The Volokh Conspiracy
Mostly law professors | Sometimes contrarian | Often libertarian | Always independent
From the Order Approving Consent Judgment and Granting Stipulation of Dismissal in Adams v. Miller, signed yesterday by Judge James Patrick Hanlon (S.D. Ind.):
This case involves Brandon Adams's First Amendment challenge to the enforcement of a City of Kokomo ordinance regulating the content of signs. City officials sent Mr. Adams notices ordering him to take down a flag displayed on his property, but Mr. Adams refused to do so. Mr. Adams then filed a motion for preliminary injunctive relief. Before the Court ruled on that motion, the parties reached an agreement to maintain the status quo and then to agreed terms of dismissal of the case. In this order, the Court approves the parties' stipulated dismissal of the case….
Plaintiff Brandon Adams alleged that Mark Miller, Greg Sheline, Tyler O. Moore, Bob Cameron, and the City of Kokomo ("Defendants") violated his right to freedom of speech under the First Amendment to the United States Constitution. Specifically, Mr. Adams alleged that after he hung a flag containing a political message from the side of his home, Defendants ordered him to take it down. As legal authority supporting the demand, Defendants cited a city ordinance that prohibits "signs which contain statements, words, or pictures of an obscene, indecent, or immoral character."
The parties agreed to maintain the status quo, and later filed a Stipulation of Agreed Entry stating that "[t]he City of Kokomo will take no further action against Mr. Adams relating to the flag on his property that says, 'Fuck Biden and fuck you for voting for him.'" The Agreed Entry further states:
Consistent with the United States Supreme Court decision in Cohen v. California, 403 U.S. 15, 18 (1971), the City lacks the power to punish or take any legal action against Adams or any other person for the content of the message on a flag that says, "Fuck Biden and fuck you for voting for him." So long as there is no showing of an intent to incite disobedience or disruption the First and Fourteenth Amendments prohibit the City from punishing, in any way, Mr. Adams or any other person for displaying such a flag….
A consent decree is "a court order that embodies the terms agreed upon by the parties as a compromise to litigation." A "consent decree proposed by the parties must (1) 'spring from and serve to resolve a dispute within the court's subject matter jurisdiction'; (2) 'com[e] within the general scope of the case made by the pleadings'; and (3) 'further the objectives of the law upon which the complaint was based.'"
Here, based on its substance and context, the Court construes the Agreed Entry, dkt. 37, as a proposed Consent Judgment. The Court finds that the proposed Consent Judgment satisfies each of the Local No. 93 factors. First, Mr. Adams's complaint alleging an impending First Amendment violation comes within the Court's subject matter jurisdiction. Second, the Consent Judgment's remedies—prohibiting Defendants from enforcing the sign ordinance against Mr. Adams—come with the scope of the case. Third, the Consent Judgment will further the objectives of the First Amendment by allowing Mr. Adams to continue to express his political beliefs without fear of prosecution under the sign ordinance.

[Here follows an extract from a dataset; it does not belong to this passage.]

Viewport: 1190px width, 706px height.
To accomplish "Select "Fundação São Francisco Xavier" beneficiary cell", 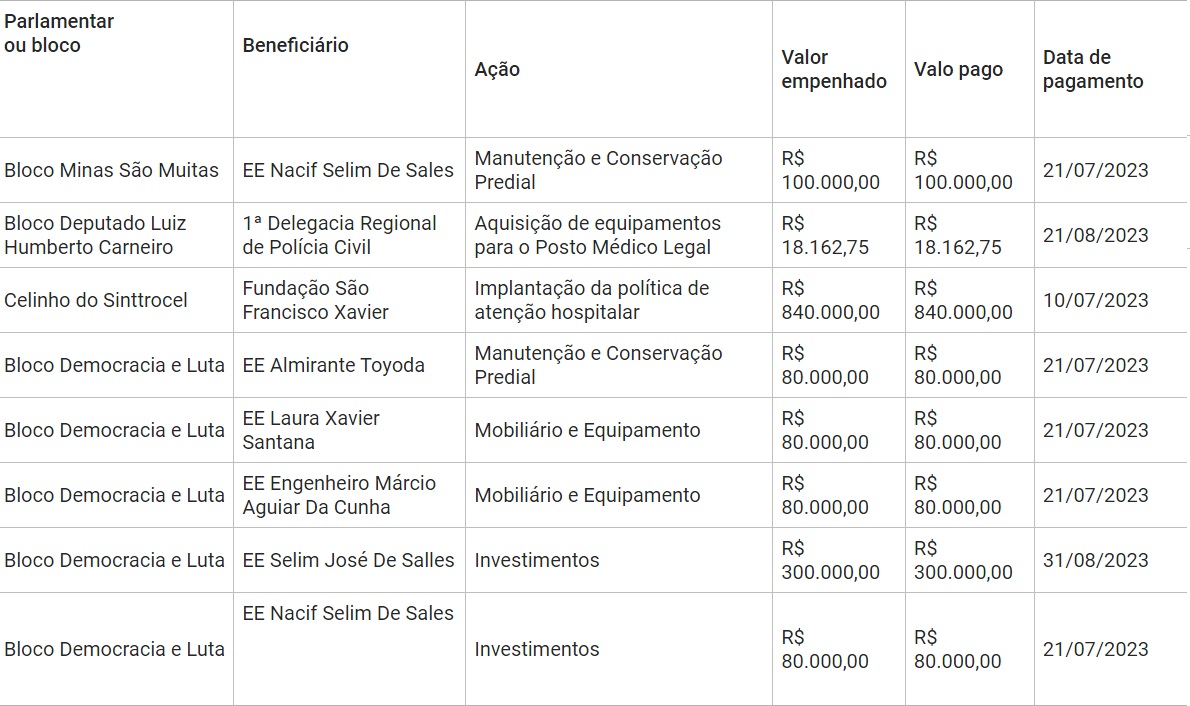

The Court next considers whether the proposed Consent Judgment is "lawful, fair, reasonable, and adequate." … [It is.] It is narrowly tailored to prohibit Defendants from enforcing the sign ordinance against Mr. Adams or any other individual displaying a flag identical to the one displayed by Mr. Adams. Both parties have been represented by counsel throughout the proceedings and agree to the Consent Judgment. And although the Consent Judgment was filed early in the litigation, the record gives no indication that greater discovery would aid in the resolution of this case….
I think the City was wise to settle, because the ordinance is content-based (even if viewpoint-neutral) and clearly unconstitutional, precisely because of Cohen v. California (which held that the First Amendment generally protects vulgarities, such as Cohen's "Fuck the Draft" jacket).